Directed by Cristina Constantini and Darren Foster
Written by Cristina Costantini, Darren Foster and Jeff Plunkett

Documentary about nine high school students from around the world competing in an international science fair.

Science Fair is Cristina Constantini’s first film.

 

Touch Me Not

Written and Directed by Adina Pintilie

A documentary about filmmaker Pintilie as she and her characters venture into a personal research project about intimacy.

Touch Me Not is Adina Pintilie’s first feature film and has won both the Best First Feature Award and the Golden Berlin Bear at the Berlin International Film Festival earlier this year.

 

 

22 October

The Hate U Give

Directed by George Tilman Jr.
Written by Audrey Wells

Starr (Amanda Stenberg) has two lives, one in her community and one in her private school. Those two lives come crashing down when she witnesses the fatal shooting of her childhood best friend by a police officer, and Starr must find her voice and stand up for what’s right.

Audrey Wells is a screenwriter and director. The Hate U Give is her ninth produced screenplay and it is an adaptation of the critically-acclaimed novel by Angie Thomas.

 

 

26 October

Utøya – July 22

Directed by Erik Poppe
Written by Siv Rajendram Eliassen and Anna Bache-Wiig

Teenager Kaja (Andrea Berntzen) struggles to survive as she searches for her younger sister during the July 2011 terrorist mass murder at a political summer camp on the Norwegian island of Utøya.

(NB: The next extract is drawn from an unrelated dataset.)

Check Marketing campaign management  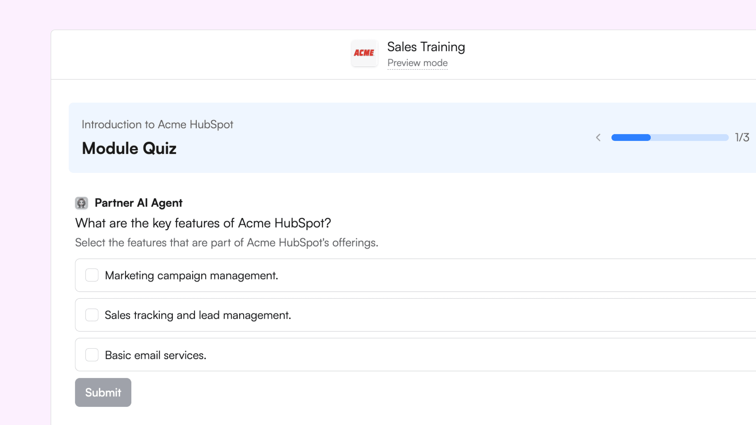(92, 275)
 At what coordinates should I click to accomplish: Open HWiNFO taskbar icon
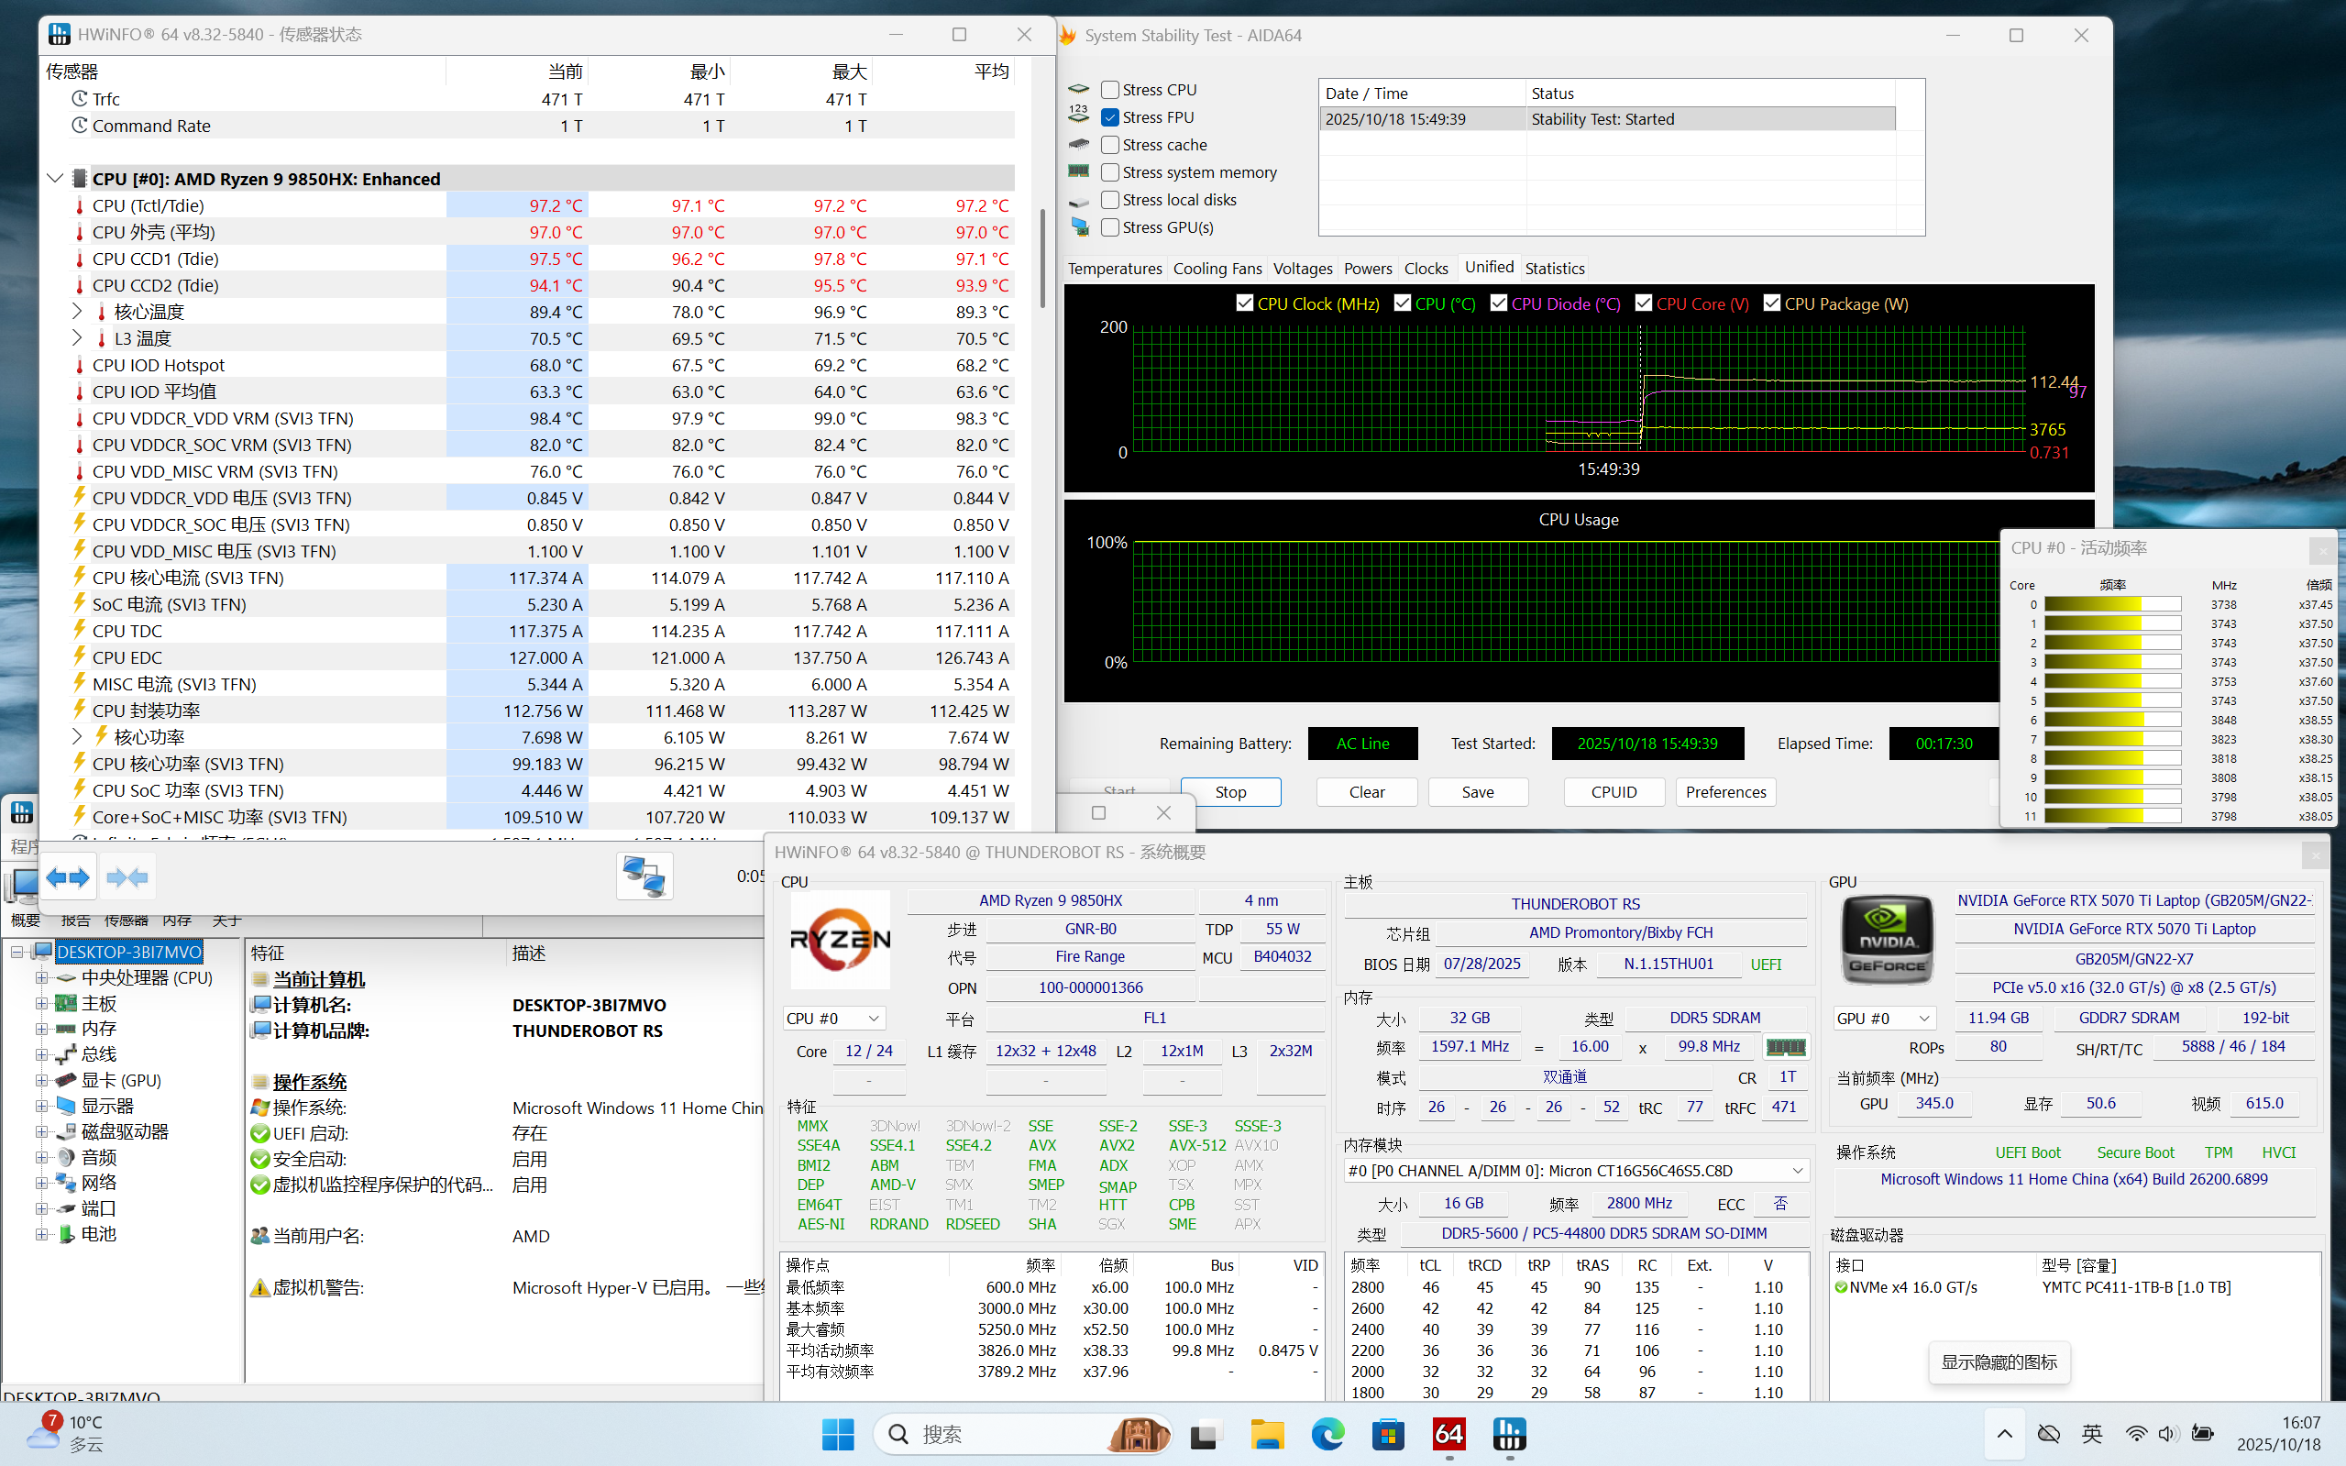click(x=1509, y=1434)
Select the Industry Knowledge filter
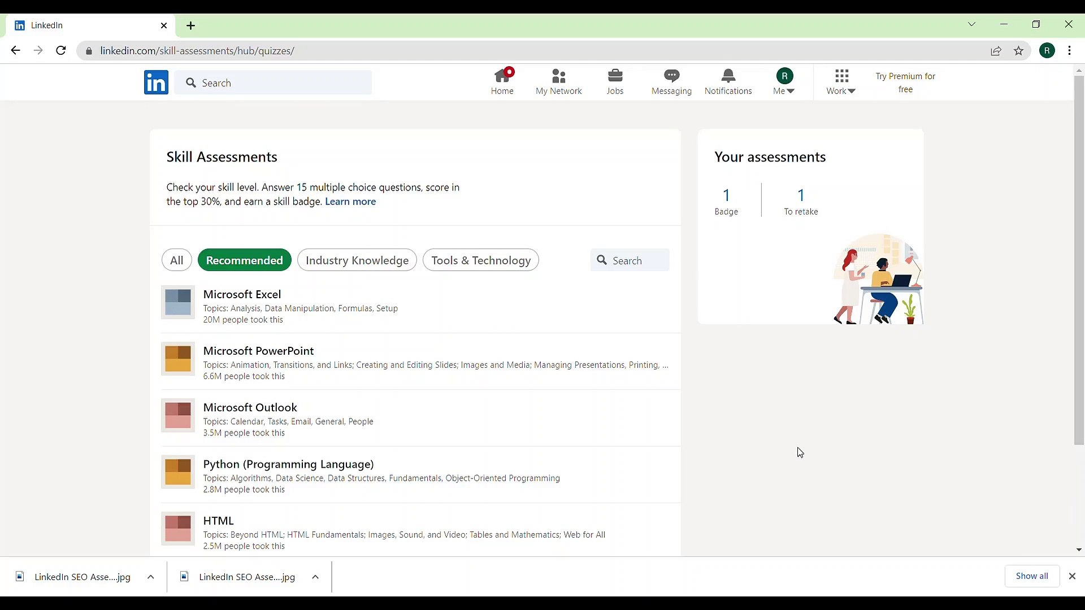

Anna Bache-Wiig is an actress and writer. Utøya – July 22 is her first feature film; however, she’s written a number of episodes of the TV show Acquitted which she also starred in.

 

Shirkers

Written and Directed by Sandi Tan

A documentary about Sandi Tan and her co-creators who made Shirkers which could’ve been a Singapore-made 1992 cult classic had the 16mm footage not been stolen by their enigmatic American collaborator who disappeared.

Shirkers is Sandi Tan’s first feature-length documentary. As well as writing and directing it, she also edited and produced it.


And that’s it for this month! Thirteen films that are made by women – ooh, thirteen unlucky for some, well it is October! Do let us know what you think of any of these films, or any of the films made by women at the London Film Festival, if you catch them this month.